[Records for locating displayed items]
##############################
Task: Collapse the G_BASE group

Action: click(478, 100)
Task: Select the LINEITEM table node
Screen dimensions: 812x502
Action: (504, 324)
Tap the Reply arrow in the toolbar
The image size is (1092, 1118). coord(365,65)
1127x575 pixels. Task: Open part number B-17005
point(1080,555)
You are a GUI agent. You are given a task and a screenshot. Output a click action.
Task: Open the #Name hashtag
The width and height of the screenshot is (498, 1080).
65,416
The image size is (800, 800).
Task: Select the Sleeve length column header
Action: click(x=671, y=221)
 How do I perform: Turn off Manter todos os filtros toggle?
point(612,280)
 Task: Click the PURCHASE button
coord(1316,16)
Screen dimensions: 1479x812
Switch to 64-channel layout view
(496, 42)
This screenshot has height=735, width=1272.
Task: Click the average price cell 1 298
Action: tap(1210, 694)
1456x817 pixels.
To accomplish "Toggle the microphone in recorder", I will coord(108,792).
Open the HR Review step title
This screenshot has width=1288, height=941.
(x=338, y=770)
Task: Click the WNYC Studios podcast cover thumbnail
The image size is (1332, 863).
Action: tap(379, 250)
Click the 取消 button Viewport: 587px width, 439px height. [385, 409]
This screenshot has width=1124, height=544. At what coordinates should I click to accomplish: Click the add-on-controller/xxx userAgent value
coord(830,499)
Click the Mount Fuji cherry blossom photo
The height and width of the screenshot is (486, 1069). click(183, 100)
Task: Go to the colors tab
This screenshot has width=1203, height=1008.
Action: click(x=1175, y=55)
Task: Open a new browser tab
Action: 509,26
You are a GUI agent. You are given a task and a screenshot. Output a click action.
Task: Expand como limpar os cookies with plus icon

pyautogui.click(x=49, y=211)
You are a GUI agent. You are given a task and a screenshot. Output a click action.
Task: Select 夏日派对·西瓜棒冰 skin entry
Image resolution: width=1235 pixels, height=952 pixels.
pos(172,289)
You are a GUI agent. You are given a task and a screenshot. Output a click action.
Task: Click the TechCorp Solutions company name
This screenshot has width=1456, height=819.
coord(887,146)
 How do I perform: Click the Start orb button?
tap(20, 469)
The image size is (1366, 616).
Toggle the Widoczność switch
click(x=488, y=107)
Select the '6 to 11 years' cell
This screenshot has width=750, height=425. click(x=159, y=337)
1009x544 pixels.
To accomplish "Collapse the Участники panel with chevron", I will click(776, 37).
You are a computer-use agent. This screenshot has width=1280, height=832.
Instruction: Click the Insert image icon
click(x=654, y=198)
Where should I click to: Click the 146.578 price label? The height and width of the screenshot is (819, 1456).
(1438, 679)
##############################
**Goal**
Convert every line of the material above into a Markdown table with the columns Row and Line, numbering each row and leaving out blank lines.

**Written response**
| Row | Line |
|---|---|
| 1 | Task: Collapse the G_BASE group |
| 2 | Action: click(478, 100) |
| 3 | Task: Select the LINEITEM table node |
| 4 | Screen dimensions: 812x502 |
| 5 | Action: (504, 324) |
| 6 | Tap the Reply arrow in the toolbar |
| 7 | The image size is (1092, 1118). coord(365,65) |
| 8 | 1127x575 pixels. Task: Open part number B-17005 |
| 9 | point(1080,555) |
| 10 | You are a GUI agent. You are given a task and a screenshot. Output a click action. |
| 11 | Task: Open the #Name hashtag |
| 12 | The width and height of the screenshot is (498, 1080). |
| 13 | 65,416 |
| 14 | The image size is (800, 800). |
| 15 | Task: Select the Sleeve length column header |
| 16 | Action: click(x=671, y=221) |
| 17 |  How do I perform: Turn off Manter todos os filtros toggle? |
| 18 | point(612,280) |
| 19 |  Task: Click the PURCHASE button |
| 20 | coord(1316,16) |
| 21 | Screen dimensions: 1479x812 |
| 22 | Switch to 64-channel layout view |
| 23 | (496, 42) |
| 24 | This screenshot has height=735, width=1272. |
| 25 | Task: Click the average price cell 1 298 |
| 26 | Action: tap(1210, 694) |
| 27 | 1456x817 pixels. |
| 28 | To accomplish "Toggle the microphone in recorder", I will coord(108,792). |
| 29 | Open the HR Review step title |
| 30 | This screenshot has width=1288, height=941. |
| 31 | (x=338, y=770) |
| 32 | Task: Click the WNYC Studios podcast cover thumbnail |
| 33 | The image size is (1332, 863). |
| 34 | Action: tap(379, 250) |
| 35 | Click the 取消 button Viewport: 587px width, 439px height. [385, 409] |
| 36 | This screenshot has width=1124, height=544. At what coordinates should I click to accomplish: Click the add-on-controller/xxx userAgent value |
| 37 | coord(830,499) |
| 38 | Click the Mount Fuji cherry blossom photo |
| 39 | The height and width of the screenshot is (486, 1069). click(183, 100) |
| 40 | Task: Go to the colors tab |
| 41 | This screenshot has width=1203, height=1008. |
| 42 | Action: click(x=1175, y=55) |
| 43 | Task: Open a new browser tab |
| 44 | Action: 509,26 |
| 45 | You are a GUI agent. You are given a task and a screenshot. Output a click action. |
| 46 | Task: Expand como limpar os cookies with plus icon |
| 47 | pyautogui.click(x=49, y=211) |
| 48 | You are a GUI agent. You are given a task and a screenshot. Output a click action. |
| 49 | Task: Select 夏日派对·西瓜棒冰 skin entry |
| 50 | Image resolution: width=1235 pixels, height=952 pixels. |
| 51 | pos(172,289) |
| 52 | You are a GUI agent. You are given a task and a screenshot. Output a click action. |
| 53 | Task: Click the TechCorp Solutions company name |
| 54 | This screenshot has width=1456, height=819. |
| 55 | coord(887,146) |
| 56 |  How do I perform: Click the Start orb button? |
| 57 | tap(20, 469) |
| 58 | The image size is (1366, 616). |
| 59 | Toggle the Widoczność switch |
| 60 | click(x=488, y=107) |
| 61 | Select the '6 to 11 years' cell |
| 62 | This screenshot has width=750, height=425. click(x=159, y=337) |
| 63 | 1009x544 pixels. |
| 64 | To accomplish "Collapse the Участники panel with chevron", I will click(776, 37). |
| 65 | You are a computer-use agent. This screenshot has width=1280, height=832. |
| 66 | Instruction: Click the Insert image icon |
| 67 | click(x=654, y=198) |
| 68 | Where should I click to: Click the 146.578 price label? The height and width of the screenshot is (819, 1456). |
| 69 | (1438, 679) |